What is needed => Find the lines in the records that carry the word "accomplish". Copy each one.

··· Source data

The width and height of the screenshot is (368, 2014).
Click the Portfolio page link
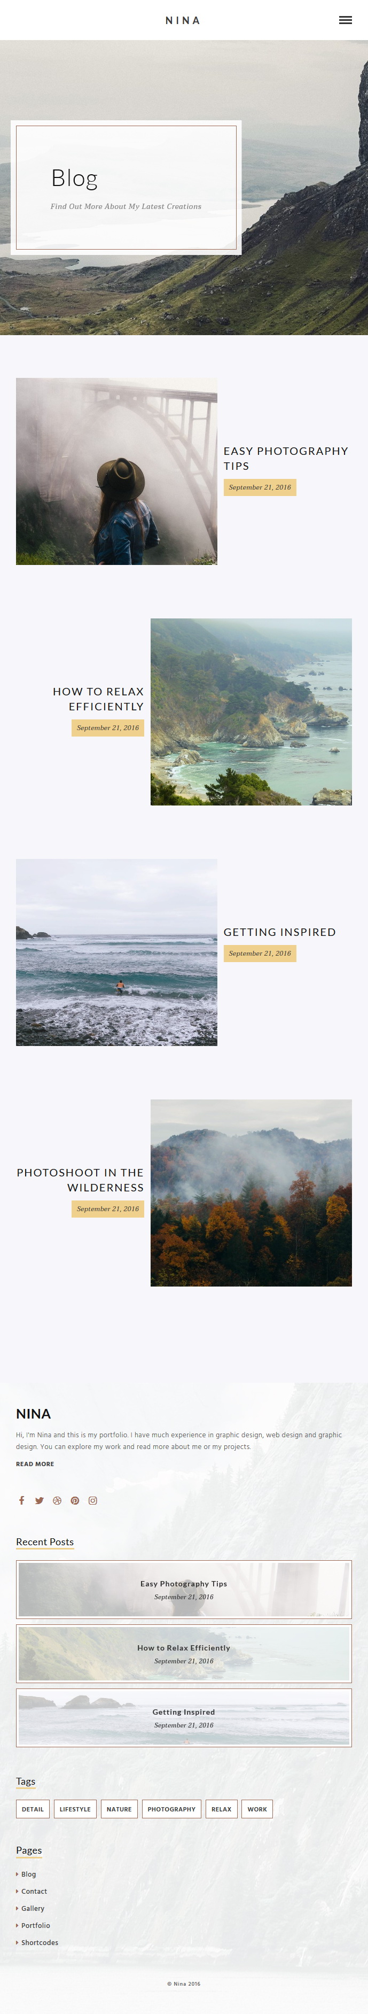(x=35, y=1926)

······
··· Source data

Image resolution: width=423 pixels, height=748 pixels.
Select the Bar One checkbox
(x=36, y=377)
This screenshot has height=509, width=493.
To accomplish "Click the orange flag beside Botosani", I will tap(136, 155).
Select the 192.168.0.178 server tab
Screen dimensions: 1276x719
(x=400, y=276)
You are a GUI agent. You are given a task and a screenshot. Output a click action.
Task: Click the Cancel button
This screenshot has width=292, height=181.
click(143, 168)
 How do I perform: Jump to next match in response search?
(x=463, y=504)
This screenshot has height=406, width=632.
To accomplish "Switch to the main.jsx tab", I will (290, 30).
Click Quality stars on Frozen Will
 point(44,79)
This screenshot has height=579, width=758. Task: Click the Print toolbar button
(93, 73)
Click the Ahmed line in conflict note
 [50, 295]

······

Answer for this exercise =>
To accomplish "Click the orange flag beside Botosani", I will tap(136, 155).
To accomplish "Switch to the main.jsx tab", I will (290, 30).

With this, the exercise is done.